But what about financial fitness?

According to the eighth annual Survey on Corporate Health and Well-Being from Fidelity Investments and the National Business Group on Health, 84 percent of companies now incorporate financial security offerings, such as debt management tools and student loan counseling, into their well-being programs. That's up eight points just since last year.

"As these programs evolve, employers are embracing a broader definition of well-being," says Adam Stavisky, senior vice president of Fidelity Benefits Consulting in Boston. "Today's programs take more of a health-meets-wealth approach and reflect a blend of financial, physical and social/emotional programs to provide maximum support."

Recognizing that financial stress contributes to poor physical health requires a significant shift in mindset for employers, according to Cynthia Meyer, Resident Certified Financial Planner and member of the Financial Wellness Think Tank at Financial Finesse, an El Segundo, Calif.-based provider of customized workplace financial wellness programs. Evidence exists that financial stress contributes to stress-related illnesses, she says, leading to higher health expenditures for employers. But the costs don't end there. Meyer cites higher FICA taxes because employees with lower financial wellness put less money into tax-advantaged accounts, such as HSAs or FSAs, than their more financially astute colleagues. Additional costs are harder to measure, but no less of a problem for employers.

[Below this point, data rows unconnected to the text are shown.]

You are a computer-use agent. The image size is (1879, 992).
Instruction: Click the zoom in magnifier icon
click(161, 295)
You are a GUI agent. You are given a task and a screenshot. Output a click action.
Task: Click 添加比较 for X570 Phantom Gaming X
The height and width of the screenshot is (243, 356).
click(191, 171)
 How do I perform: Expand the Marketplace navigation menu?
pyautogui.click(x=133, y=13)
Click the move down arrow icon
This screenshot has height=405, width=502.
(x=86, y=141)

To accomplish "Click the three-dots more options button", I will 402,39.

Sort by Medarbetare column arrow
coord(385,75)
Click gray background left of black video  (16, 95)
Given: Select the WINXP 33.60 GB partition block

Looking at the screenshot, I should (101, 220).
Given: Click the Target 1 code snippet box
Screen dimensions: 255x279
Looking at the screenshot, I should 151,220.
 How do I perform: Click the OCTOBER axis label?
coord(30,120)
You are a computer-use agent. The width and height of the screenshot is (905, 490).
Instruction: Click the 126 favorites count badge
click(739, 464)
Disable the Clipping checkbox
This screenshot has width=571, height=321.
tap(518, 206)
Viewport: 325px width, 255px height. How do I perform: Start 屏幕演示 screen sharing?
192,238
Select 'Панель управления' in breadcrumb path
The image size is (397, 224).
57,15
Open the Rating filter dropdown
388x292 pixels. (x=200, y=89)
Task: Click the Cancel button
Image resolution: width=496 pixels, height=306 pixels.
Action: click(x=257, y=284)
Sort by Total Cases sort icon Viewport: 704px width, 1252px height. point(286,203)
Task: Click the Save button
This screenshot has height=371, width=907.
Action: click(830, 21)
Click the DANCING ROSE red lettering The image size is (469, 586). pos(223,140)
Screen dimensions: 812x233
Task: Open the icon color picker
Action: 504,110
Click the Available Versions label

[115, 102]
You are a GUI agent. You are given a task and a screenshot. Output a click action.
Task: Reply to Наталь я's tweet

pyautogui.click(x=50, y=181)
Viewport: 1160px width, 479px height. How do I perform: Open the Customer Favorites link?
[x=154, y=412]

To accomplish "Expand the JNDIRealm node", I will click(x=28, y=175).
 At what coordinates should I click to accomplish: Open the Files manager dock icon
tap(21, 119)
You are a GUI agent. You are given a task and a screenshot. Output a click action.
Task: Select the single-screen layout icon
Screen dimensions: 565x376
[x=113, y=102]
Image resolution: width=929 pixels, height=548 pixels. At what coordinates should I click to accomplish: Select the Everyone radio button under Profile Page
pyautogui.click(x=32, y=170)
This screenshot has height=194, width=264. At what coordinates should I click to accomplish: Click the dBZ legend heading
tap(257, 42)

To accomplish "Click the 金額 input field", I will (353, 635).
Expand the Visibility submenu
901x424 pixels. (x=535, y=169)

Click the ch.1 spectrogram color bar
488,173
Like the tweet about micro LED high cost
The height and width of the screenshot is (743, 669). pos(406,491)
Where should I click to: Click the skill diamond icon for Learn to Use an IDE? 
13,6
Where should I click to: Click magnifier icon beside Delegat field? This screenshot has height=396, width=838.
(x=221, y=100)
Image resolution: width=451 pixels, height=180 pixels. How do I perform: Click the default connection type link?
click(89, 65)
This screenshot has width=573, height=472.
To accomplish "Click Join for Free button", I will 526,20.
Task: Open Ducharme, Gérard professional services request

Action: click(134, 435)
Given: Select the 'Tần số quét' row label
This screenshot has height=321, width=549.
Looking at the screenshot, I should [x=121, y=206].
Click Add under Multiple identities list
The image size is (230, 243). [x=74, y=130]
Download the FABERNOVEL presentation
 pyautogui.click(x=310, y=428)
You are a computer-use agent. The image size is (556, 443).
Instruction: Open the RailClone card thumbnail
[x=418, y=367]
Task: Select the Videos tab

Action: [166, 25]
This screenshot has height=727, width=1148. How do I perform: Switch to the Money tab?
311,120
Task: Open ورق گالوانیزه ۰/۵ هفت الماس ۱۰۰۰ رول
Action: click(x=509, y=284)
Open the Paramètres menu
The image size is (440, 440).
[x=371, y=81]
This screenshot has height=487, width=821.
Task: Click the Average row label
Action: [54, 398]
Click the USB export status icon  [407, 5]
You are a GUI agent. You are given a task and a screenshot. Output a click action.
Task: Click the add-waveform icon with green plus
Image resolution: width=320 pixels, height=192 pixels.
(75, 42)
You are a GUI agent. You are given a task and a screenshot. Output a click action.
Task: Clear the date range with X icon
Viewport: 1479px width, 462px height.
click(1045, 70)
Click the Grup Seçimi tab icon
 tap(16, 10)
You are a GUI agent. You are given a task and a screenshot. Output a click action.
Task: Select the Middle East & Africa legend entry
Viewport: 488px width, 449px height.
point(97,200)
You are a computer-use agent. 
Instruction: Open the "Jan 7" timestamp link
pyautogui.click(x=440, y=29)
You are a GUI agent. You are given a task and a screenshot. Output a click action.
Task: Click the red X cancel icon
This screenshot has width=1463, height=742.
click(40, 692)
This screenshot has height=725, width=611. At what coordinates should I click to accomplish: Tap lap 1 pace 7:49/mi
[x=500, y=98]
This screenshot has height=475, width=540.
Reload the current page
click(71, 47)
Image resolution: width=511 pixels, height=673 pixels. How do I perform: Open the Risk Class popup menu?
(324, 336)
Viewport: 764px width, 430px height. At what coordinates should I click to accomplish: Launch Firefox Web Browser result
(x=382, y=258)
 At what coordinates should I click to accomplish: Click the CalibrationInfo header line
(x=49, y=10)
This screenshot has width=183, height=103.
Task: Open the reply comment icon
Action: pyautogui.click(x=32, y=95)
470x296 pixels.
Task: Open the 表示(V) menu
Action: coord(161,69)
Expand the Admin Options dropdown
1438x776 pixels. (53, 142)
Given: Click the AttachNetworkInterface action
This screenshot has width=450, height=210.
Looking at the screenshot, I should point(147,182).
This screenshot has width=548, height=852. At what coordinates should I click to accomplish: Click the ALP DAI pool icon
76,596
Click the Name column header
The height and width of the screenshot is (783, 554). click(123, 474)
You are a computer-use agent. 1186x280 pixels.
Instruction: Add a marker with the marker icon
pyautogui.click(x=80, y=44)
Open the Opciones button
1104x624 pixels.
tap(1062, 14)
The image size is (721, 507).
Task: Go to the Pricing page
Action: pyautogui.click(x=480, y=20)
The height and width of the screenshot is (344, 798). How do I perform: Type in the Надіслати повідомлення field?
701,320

"People with lower financial wellness are not as engaged as employers would like them to be," says Meyer. "If you are worried about paying your electric bill because your service got turned off, you're not paying attention to what you are supposed to be doing."

Across the board, interest in providing employees with financial counseling and education is surging, says Shane Bartling, a senior retirement consultant in the San Francisco office of Willis Towers Watson. Employers are recognizing the role they can play in helping to improve their workers' financial well-being and they are "actively reexamining the services they provide their employees to further enhance those programs and the benefits that are being delivered," he says.

Financial seminars and lunch-and-learns remain the most popular means of delivering information, with 82 percent of survey respondents indicating they employ such strategies, while 74 percent provide resources to supply key financial decisions such as mortgages, wills and income protection, and 60 percent give employees access to one-on-one financial planning with an advisor or coach. Just 25 percent provide student loan counseling or repayment assistance, but 28 percent say they are considering doing so in the future.

According to LuAnn Heinen, vice president of the National Business Group on Health in Washington, employers have ramped up their financial wellness offerings in direct response to "internal indicators," such as the number of loans employees are taking against their 401(k) account or how many workers are having their wages garnished.

At Charlotte, N.C.-based Movement Mortgage, helping employees develop a better financial grounding ties into the company's mission statement "to love and value people." Last year, the company decided to tackle the issue of debt by launching a 90-day challenge it called "Lose a Million." Unannounced, each employee was sent a copy of Dave Ramsey's New York Times bestseller titled, The Total Money Makeover: A Proven Plan for Financial Fitness, and encouraged to complete a financial wellness assessment on the Financial Finesse website. That was followed by a series of emails linking to 15- to 20-minute videos in which Ramsey discussed debt reduction strategies, budgeting, and personal financial planning.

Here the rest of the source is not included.